Hätten Sie indes die gleiche Verhandlung hunderte von Kilometern entfernt an einem Freitagmorgen in Stuttgart geführt, hätte es sein können, dass derselbe Verhandlungspartner seinen Aktenordner auf den Tisch geknallt und wenig kompromissbereit auf einen Abschluss gedrängt hätte.

Weshalb? Weil seine Frau bereits draußen im Wohnmobil auf ihn gewartet hätte, damit sie im Anschluss gemeinsam nach Südtirol fahren können. Zwischen dem Kurzurlaub und ihm liegt nur noch ein beiseitezuschaffendes Hindernis: Sie! Und zwar schnell!

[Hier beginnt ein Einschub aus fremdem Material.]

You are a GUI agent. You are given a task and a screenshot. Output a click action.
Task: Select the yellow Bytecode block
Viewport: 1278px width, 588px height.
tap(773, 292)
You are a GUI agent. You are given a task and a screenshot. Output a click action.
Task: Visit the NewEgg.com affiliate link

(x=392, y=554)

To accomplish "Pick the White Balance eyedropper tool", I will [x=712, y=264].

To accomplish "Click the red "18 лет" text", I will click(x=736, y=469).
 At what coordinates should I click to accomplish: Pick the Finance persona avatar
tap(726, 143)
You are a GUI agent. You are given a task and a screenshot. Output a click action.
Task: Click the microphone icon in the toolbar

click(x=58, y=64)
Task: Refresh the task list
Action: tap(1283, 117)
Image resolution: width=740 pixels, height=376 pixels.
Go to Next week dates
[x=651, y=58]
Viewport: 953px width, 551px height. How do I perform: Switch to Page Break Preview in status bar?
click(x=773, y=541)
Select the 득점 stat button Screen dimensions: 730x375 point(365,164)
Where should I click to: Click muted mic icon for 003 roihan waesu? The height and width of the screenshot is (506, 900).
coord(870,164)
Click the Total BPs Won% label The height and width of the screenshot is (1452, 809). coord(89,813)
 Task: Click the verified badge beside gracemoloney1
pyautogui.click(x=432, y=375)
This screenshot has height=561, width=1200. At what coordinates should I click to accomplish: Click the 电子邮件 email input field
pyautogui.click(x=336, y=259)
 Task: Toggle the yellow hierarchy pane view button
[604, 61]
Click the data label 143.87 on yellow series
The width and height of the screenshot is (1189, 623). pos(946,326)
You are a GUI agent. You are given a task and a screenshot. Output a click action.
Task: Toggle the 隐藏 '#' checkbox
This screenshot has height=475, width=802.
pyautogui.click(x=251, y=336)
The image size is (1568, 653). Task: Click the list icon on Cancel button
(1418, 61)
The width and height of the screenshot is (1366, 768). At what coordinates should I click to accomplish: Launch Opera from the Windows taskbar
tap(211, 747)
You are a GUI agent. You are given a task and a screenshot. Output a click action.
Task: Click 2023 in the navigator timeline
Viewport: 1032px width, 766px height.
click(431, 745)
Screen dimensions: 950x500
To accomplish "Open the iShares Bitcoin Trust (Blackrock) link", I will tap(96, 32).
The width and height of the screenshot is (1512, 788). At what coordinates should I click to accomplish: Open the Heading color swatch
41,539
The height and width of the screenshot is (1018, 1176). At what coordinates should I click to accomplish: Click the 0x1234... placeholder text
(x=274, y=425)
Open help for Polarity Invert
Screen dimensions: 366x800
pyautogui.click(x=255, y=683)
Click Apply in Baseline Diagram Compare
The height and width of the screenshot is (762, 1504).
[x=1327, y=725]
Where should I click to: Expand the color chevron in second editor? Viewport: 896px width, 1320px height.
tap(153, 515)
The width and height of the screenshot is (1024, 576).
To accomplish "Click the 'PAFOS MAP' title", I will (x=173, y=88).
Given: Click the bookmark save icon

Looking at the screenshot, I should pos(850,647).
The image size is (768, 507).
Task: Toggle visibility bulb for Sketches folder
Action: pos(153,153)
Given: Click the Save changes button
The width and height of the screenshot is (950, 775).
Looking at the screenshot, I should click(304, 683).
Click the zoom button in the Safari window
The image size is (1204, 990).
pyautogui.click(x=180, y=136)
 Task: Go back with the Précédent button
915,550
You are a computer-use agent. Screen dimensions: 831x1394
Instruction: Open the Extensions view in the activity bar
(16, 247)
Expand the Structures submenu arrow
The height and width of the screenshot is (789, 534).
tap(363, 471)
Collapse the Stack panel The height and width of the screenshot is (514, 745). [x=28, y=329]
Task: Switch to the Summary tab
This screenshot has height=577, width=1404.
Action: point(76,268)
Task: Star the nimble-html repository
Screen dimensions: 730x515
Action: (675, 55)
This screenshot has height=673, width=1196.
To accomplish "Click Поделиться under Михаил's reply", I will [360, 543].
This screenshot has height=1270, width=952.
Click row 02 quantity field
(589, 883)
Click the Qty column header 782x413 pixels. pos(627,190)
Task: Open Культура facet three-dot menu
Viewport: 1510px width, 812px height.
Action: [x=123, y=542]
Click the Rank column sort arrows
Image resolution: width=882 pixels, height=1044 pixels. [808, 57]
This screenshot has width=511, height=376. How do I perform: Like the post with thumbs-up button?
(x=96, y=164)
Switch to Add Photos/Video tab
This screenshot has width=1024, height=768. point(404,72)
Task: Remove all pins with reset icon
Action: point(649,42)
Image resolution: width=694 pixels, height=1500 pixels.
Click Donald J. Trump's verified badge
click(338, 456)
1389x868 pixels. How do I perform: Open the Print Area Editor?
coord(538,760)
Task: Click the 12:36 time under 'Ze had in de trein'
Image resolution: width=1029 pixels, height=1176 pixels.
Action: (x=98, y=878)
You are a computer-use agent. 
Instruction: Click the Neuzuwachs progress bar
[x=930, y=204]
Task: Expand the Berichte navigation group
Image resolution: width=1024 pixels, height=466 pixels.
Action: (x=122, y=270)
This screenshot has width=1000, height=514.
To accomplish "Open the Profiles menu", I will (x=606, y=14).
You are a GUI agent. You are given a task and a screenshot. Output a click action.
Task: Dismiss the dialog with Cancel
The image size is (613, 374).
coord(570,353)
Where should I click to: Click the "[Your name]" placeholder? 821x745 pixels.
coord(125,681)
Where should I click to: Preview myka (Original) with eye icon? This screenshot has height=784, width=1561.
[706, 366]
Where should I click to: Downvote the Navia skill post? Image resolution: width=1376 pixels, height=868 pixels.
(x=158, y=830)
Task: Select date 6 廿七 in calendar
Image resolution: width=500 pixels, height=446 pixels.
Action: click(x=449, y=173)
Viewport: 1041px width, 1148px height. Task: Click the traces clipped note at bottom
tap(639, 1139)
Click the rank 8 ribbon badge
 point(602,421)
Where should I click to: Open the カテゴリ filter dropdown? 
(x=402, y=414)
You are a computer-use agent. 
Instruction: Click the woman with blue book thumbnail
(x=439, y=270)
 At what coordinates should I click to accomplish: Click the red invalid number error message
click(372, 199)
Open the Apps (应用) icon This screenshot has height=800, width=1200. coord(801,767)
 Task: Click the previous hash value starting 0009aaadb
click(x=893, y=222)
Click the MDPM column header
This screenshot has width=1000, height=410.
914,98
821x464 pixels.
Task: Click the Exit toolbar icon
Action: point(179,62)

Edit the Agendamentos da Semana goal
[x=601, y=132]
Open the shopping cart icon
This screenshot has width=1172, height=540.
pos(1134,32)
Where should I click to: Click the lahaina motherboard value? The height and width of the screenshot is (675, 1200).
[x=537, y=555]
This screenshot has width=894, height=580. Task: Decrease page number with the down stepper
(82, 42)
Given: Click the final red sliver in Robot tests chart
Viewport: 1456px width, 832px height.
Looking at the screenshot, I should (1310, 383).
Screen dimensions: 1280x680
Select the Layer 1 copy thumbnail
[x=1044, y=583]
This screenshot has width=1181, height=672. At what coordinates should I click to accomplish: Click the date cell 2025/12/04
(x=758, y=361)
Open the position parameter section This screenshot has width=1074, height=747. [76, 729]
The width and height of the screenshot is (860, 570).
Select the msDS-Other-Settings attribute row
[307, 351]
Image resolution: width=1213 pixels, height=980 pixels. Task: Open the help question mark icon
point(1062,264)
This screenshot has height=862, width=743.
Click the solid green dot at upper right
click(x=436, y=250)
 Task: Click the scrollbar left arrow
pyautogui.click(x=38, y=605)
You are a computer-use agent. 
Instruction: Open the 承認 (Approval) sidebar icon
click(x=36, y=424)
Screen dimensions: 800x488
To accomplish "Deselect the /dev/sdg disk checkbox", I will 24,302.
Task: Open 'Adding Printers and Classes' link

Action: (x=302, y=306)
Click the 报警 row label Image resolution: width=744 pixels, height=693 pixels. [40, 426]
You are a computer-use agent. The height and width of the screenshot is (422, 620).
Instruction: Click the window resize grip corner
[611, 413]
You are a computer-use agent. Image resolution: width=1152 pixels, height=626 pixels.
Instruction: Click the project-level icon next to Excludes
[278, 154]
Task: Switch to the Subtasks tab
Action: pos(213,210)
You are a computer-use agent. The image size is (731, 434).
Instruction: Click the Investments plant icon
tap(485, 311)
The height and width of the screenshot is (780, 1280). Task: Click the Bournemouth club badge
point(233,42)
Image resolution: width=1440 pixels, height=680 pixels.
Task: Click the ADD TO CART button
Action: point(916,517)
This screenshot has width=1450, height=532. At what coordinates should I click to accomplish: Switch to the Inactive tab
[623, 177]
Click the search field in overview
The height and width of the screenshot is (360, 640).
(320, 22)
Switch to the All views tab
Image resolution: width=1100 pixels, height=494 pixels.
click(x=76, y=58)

Sie sehen, alleine das Stichwort „Verhandlungsort“ hat hier die komplette Verhandlung dominiert. Berücksichtigen Sie sowas? Nur durch das Profiling und dem Studieren der in den social media auffindbaren Informationen konnten einen der Erfolgstreiber dieser Verhandlung identifizieren.

Zusammengefasst: Machen Sie sich im Vorfeld Ihrer Verhandlung schlau über Ihren Verhandlungspartner. Finden Sie heraus wie er „gestrickt“ ist, welche Vorlieben er hat und in welchem Rahmen Sie Ihre Ziele am besten erreichen können.